Nel vernissage affaristico-globalizzato dell’arte contemporanea di corazzate Potionkin ne circolano tante, troppe. Per un artista che vale mille, ce ne sono almeno mille che valgono zero. E non sempre chi arriva al successo appartiene alla prima categoria. Anzi, ora padroneggiare la tecnica (essere cioè un bravo pittore nel senso più classico del termine) è visto quasi come un limite.
Ad andare forte è invece il concettuale: talmente concettuale che - come dimostra un sondaggio condotto da Focus Extra, la rivista Gruner+Jahr/Mondadori diretta da Sandro Boeri - 4 italiani su 10 non la capiscono.

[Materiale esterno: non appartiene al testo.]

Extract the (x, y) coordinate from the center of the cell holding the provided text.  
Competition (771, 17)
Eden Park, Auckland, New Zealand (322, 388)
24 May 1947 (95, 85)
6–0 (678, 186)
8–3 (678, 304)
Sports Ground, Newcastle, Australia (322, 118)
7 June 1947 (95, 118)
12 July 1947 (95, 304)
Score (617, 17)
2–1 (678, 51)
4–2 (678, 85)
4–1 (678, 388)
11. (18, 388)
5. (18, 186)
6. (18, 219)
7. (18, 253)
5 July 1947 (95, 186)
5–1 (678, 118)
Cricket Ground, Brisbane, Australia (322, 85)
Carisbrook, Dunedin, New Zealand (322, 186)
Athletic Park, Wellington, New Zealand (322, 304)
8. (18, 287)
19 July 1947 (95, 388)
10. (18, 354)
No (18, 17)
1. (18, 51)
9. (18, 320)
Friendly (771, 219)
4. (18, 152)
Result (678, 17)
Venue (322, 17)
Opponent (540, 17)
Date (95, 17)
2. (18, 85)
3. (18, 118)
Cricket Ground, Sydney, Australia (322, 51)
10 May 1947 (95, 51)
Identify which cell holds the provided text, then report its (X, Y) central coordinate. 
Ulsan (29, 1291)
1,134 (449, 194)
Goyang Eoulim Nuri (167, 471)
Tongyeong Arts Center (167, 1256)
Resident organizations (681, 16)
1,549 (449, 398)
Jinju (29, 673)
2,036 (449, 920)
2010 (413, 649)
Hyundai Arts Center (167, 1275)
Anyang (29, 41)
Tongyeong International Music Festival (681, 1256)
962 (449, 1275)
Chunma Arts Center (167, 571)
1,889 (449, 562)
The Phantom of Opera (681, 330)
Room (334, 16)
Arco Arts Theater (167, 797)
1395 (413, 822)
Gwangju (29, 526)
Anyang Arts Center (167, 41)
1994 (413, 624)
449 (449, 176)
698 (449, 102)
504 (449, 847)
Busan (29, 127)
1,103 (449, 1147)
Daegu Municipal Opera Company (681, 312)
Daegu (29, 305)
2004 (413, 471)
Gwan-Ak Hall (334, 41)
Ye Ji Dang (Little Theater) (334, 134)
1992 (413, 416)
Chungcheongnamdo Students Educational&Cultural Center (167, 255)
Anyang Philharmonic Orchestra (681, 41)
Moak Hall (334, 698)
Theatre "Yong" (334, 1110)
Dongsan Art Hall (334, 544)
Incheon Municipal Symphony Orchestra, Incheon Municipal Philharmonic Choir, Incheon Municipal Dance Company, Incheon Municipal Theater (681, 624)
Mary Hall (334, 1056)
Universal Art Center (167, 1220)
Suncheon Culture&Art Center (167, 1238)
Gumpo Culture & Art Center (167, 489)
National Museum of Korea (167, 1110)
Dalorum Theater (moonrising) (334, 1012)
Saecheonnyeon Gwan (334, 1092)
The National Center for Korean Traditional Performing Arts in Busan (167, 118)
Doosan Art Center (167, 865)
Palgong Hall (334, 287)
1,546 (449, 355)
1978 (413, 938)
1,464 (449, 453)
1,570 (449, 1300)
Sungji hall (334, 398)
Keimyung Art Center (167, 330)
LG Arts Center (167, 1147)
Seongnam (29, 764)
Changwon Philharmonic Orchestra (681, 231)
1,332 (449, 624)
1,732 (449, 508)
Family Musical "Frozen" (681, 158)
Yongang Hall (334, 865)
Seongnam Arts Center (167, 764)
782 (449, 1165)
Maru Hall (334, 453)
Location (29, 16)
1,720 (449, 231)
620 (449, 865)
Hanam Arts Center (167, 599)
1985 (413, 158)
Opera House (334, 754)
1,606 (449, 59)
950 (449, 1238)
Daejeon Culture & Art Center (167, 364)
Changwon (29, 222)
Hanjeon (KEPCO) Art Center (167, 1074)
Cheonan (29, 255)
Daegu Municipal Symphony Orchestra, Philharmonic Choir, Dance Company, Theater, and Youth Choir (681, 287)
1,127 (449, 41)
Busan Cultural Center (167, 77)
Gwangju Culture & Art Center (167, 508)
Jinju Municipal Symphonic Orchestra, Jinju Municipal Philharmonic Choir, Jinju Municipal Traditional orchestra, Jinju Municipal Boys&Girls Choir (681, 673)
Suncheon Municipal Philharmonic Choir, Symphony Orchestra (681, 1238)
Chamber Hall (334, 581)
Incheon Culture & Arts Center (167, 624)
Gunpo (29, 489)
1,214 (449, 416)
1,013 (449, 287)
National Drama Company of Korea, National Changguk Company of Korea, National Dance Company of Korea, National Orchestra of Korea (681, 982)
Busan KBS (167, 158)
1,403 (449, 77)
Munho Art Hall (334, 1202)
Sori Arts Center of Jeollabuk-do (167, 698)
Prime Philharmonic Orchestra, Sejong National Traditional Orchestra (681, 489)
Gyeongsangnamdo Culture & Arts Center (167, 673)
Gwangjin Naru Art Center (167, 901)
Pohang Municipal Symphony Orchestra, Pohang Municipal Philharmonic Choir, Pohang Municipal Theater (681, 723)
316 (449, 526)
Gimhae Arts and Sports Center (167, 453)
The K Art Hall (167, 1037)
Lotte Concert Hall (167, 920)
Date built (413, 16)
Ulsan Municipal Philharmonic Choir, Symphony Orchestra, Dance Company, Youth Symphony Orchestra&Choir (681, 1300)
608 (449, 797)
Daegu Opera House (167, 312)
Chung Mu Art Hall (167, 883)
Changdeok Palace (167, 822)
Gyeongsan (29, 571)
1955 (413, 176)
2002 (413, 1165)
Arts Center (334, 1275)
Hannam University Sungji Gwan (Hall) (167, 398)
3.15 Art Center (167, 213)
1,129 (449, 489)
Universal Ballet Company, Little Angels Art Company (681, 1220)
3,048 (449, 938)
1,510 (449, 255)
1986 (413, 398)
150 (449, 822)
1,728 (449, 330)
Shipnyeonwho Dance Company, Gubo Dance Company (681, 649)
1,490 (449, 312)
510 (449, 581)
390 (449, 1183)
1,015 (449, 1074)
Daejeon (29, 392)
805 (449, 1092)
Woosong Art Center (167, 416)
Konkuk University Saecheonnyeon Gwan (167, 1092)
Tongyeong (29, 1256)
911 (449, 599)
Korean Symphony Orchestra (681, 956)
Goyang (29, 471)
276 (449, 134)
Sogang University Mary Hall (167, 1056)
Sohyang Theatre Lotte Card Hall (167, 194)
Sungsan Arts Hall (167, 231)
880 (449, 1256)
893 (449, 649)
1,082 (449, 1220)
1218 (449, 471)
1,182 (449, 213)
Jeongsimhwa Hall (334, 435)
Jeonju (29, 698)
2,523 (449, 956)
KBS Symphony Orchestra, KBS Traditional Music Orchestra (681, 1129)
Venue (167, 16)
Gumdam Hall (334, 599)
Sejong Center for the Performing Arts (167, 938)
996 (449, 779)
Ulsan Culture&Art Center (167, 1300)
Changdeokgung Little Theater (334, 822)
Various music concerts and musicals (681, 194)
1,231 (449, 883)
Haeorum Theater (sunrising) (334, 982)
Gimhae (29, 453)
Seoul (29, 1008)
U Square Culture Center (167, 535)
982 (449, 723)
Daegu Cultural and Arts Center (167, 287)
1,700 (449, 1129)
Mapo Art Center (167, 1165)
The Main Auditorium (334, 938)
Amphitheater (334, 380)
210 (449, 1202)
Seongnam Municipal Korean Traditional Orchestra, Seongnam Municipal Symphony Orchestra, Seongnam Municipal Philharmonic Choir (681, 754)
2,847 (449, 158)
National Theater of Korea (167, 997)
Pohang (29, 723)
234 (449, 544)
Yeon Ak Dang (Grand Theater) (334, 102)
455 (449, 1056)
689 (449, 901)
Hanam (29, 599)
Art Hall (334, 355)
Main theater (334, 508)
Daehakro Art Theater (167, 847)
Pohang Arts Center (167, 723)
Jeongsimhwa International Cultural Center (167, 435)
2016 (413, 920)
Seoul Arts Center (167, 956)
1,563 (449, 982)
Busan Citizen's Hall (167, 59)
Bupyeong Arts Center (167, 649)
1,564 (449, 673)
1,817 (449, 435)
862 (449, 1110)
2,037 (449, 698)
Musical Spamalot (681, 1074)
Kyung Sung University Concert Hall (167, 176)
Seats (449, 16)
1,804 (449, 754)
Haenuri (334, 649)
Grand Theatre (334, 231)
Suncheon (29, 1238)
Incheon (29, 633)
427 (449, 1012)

Alla domanda «cosa pensi dell’arte contemporanea?», il 38% del campione la considera «un oggetto misterioso», anche se «ne è incuriosito e vorrebbe saperne di più». Tranchant il giudizio del 23%: «Non è vera arte».

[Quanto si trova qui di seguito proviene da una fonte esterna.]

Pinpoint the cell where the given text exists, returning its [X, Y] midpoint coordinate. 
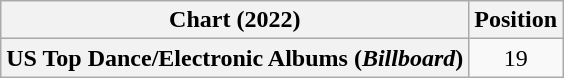
Position [516, 20]
19 [516, 58]
US Top Dance/Electronic Albums (Billboard) [235, 58]
Chart (2022) [235, 20]
Return (X, Y) of the center of cell containing provided text 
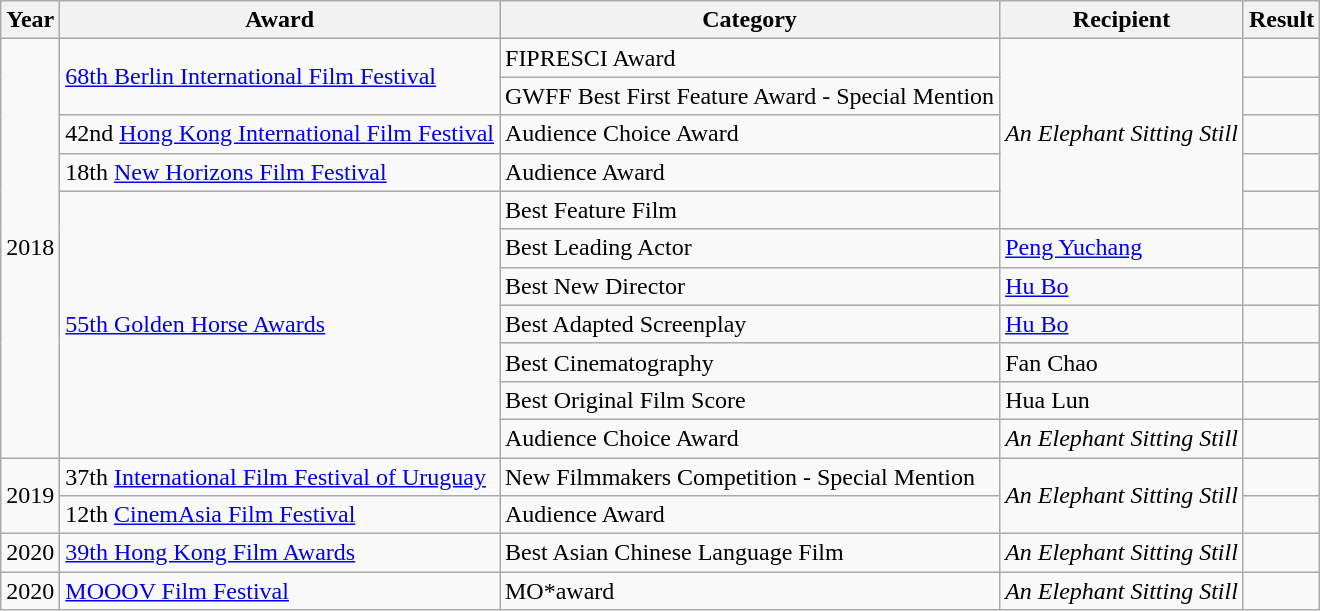
MOOOV Film Festival (280, 591)
Best Original Film Score (750, 400)
New Filmmakers Competition - Special Mention (750, 477)
GWFF Best First Feature Award - Special Mention (750, 96)
FIPRESCI Award (750, 58)
Category (750, 20)
Best Adapted Screenplay (750, 324)
12th CinemAsia Film Festival (280, 515)
55th Golden Horse Awards (280, 324)
Peng Yuchang (1122, 248)
Award (280, 20)
Recipient (1122, 20)
Best Feature Film (750, 210)
Year (30, 20)
Best Leading Actor (750, 248)
39th Hong Kong Film Awards (280, 553)
MO*award (750, 591)
Hua Lun (1122, 400)
2018 (30, 248)
18th New Horizons Film Festival (280, 172)
Fan Chao (1122, 362)
42nd Hong Kong International Film Festival (280, 134)
Best Asian Chinese Language Film (750, 553)
37th International Film Festival of Uruguay (280, 477)
Best New Director (750, 286)
2019 (30, 496)
68th Berlin International Film Festival (280, 77)
Result (1281, 20)
Best Cinematography (750, 362)
Pinpoint the cell where the given text exists, returning its (X, Y) midpoint coordinate. 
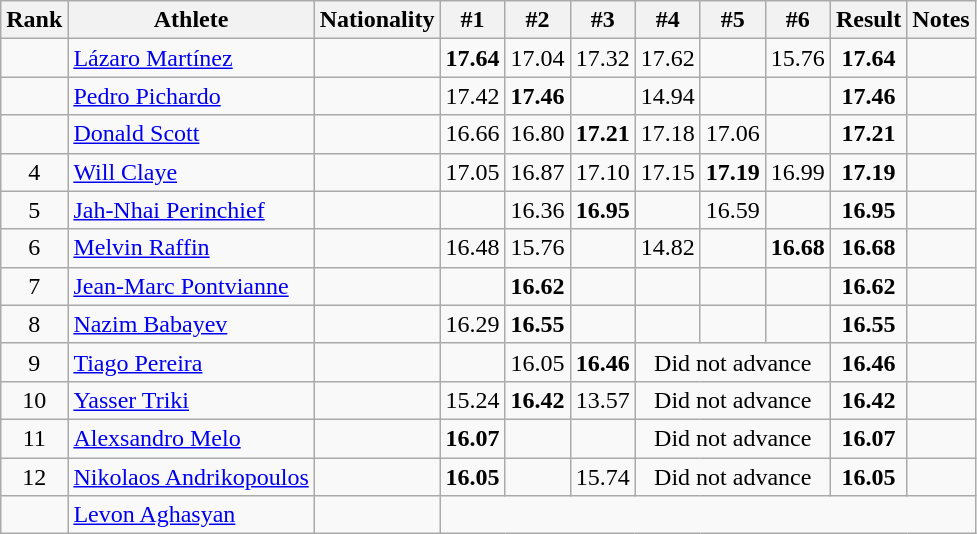
16.29 (472, 324)
7 (34, 286)
17.06 (732, 134)
Jah-Nhai Perinchief (191, 210)
8 (34, 324)
4 (34, 172)
Lázaro Martínez (191, 58)
9 (34, 362)
16.36 (538, 210)
17.62 (668, 58)
Pedro Pichardo (191, 96)
17.32 (602, 58)
Nazim Babayev (191, 324)
#3 (602, 20)
Will Claye (191, 172)
Rank (34, 20)
14.94 (668, 96)
Nikolaos Andrikopoulos (191, 477)
17.05 (472, 172)
16.87 (538, 172)
6 (34, 248)
16.59 (732, 210)
#1 (472, 20)
Yasser Triki (191, 400)
Result (868, 20)
16.48 (472, 248)
Tiago Pereira (191, 362)
Jean-Marc Pontvianne (191, 286)
#2 (538, 20)
#6 (798, 20)
10 (34, 400)
16.66 (472, 134)
Levon Aghasyan (191, 515)
17.18 (668, 134)
12 (34, 477)
Athlete (191, 20)
16.99 (798, 172)
15.74 (602, 477)
13.57 (602, 400)
5 (34, 210)
Alexsandro Melo (191, 438)
17.42 (472, 96)
Melvin Raffin (191, 248)
14.82 (668, 248)
17.10 (602, 172)
17.15 (668, 172)
17.04 (538, 58)
11 (34, 438)
Donald Scott (191, 134)
16.80 (538, 134)
15.24 (472, 400)
#5 (732, 20)
Notes (941, 20)
#4 (668, 20)
Nationality (377, 20)
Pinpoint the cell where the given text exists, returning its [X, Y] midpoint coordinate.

Nello specifico, di fronte ad opere come quelle di Robert Ryman (che dipinge le tele solo di bianco), il 37% risponde «avrei potuto farle anch’io», mentre un altro 37% dice che «dovrebbe esserci qualcuno che me ne spieghi il significato»; solo per il 26% è «vera arte».
A proposito delle firme più provocatorie come Cattelan e Hirst, appena il 36% le ritiene «artisticamente valide»; i restanti si dividono tra chi pensa che «scioccare gli spettatori non è arte» (15%) e quelli secondo cui «far soldi in questo modo non è il mestiere degli artisti» (15%); per il 34% invece «suscitare emozioni di ribrezzo è fin troppo facile per considerare artista chi lo fa».

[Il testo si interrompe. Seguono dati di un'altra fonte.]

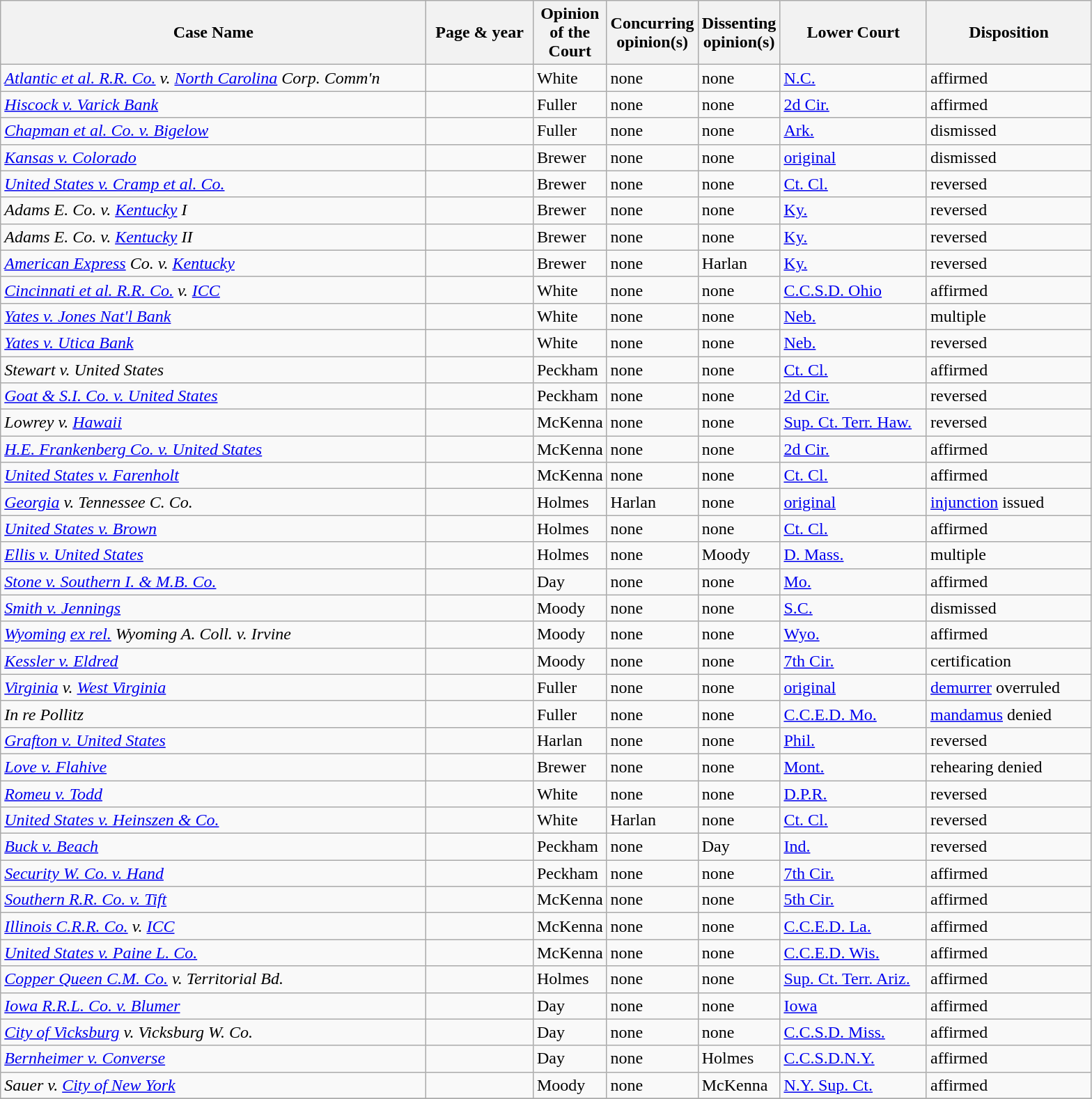
5th Cir. [854, 900]
C.C.S.D. Ohio [854, 290]
Kessler v. Eldred [213, 661]
Atlantic et al. R.R. Co. v. North Carolina Corp. Comm'n [213, 78]
certification [1008, 661]
American Express Co. v. Kentucky [213, 263]
Yates v. Utica Bank [213, 343]
S.C. [854, 608]
Yates v. Jones Nat'l Bank [213, 316]
C.C.E.D. Mo. [854, 714]
Ellis v. United States [213, 555]
Mo. [854, 582]
rehearing denied [1008, 767]
Georgia v. Tennessee C. Co. [213, 502]
C.C.E.D. Wis. [854, 953]
Chapman et al. Co. v. Bigelow [213, 131]
United States v. Paine L. Co. [213, 953]
Sauer v. City of New York [213, 1085]
Lower Court [854, 33]
Bernheimer v. Converse [213, 1059]
Romeu v. Todd [213, 793]
H.E. Frankenberg Co. v. United States [213, 449]
Ind. [854, 847]
Smith v. Jennings [213, 608]
C.C.E.D. La. [854, 926]
Sup. Ct. Terr. Haw. [854, 423]
Ark. [854, 131]
Kansas v. Colorado [213, 157]
In re Pollitz [213, 714]
Sup. Ct. Terr. Ariz. [854, 979]
Wyo. [854, 634]
United States v. Farenholt [213, 476]
injunction issued [1008, 502]
C.C.S.D. Miss. [854, 1032]
N.C. [854, 78]
Grafton v. United States [213, 740]
Buck v. Beach [213, 847]
Illinois C.R.R. Co. v. ICC [213, 926]
Copper Queen C.M. Co. v. Territorial Bd. [213, 979]
Adams E. Co. v. Kentucky II [213, 237]
Iowa [854, 1006]
United States v. Cramp et al. Co. [213, 184]
Wyoming ex rel. Wyoming A. Coll. v. Irvine [213, 634]
Cincinnati et al. R.R. Co. v. ICC [213, 290]
C.C.S.D.N.Y. [854, 1059]
Disposition [1008, 33]
Iowa R.R.L. Co. v. Blumer [213, 1006]
Concurring opinion(s) [652, 33]
D. Mass. [854, 555]
N.Y. Sup. Ct. [854, 1085]
Southern R.R. Co. v. Tift [213, 900]
Adams E. Co. v. Kentucky I [213, 210]
Opinion of the Court [570, 33]
Love v. Flahive [213, 767]
demurrer overruled [1008, 687]
Mont. [854, 767]
Virginia v. West Virginia [213, 687]
Lowrey v. Hawaii [213, 423]
Stone v. Southern I. & M.B. Co. [213, 582]
Dissenting opinion(s) [739, 33]
mandamus denied [1008, 714]
Page & year [480, 33]
Phil. [854, 740]
Hiscock v. Varick Bank [213, 104]
United States v. Heinszen & Co. [213, 820]
Goat & S.I. Co. v. United States [213, 396]
City of Vicksburg v. Vicksburg W. Co. [213, 1032]
Case Name [213, 33]
Security W. Co. v. Hand [213, 873]
D.P.R. [854, 793]
United States v. Brown [213, 529]
Stewart v. United States [213, 370]
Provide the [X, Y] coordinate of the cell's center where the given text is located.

Nonostante le perplessità però, quasi la metà degli intervistati (il 48%) concorda nell’affermare che l’arte di oggi si basa più sull’idea che sulle abilità manuali di chi realizza l’opera, mentre il 77% giudica l’arte in base all’emozione che suscita anziché sulla capacità di descrivere la realtà.
Intanto i critici assicurano che dietro la Potionkin-Art si nascondono «capolavori» in grado di «rivalutarsi nel tempo», rappresentando «ottimi investimenti». Nella maggioranza dei casi sono solo promesse-tarocche, ma qualche volta i miracoli avvengono davvero. Accendere la candela davanti al santo giusto è però impresa quasi impossibile.
Willy Montini - che sta ai televenditori d’arte come Messì sta al calcio - durante la prima lezione ai corsisti che ambiscono a fare il suo stesso mestiere, aveva sulla scrivania il libro di Francesco Bonami, «Lo potevo fare anch’io» (Mondadori): «Leggetelo, capirete molte cose», ha raccomandato Montini ai suoi futuri colleghi.

Tutti, almeno una volta nella vita, davanti a un'opera d'arte contemporanea, abbiamo infatti pensato: lo posso fare anch'io.
Carlo Vanoni (altro televenditore d’arte di gran razza) nota, giustamente, che sarebbe più corretto dire: lo posso «rifare» anch’io.
E non è una differenza da poco.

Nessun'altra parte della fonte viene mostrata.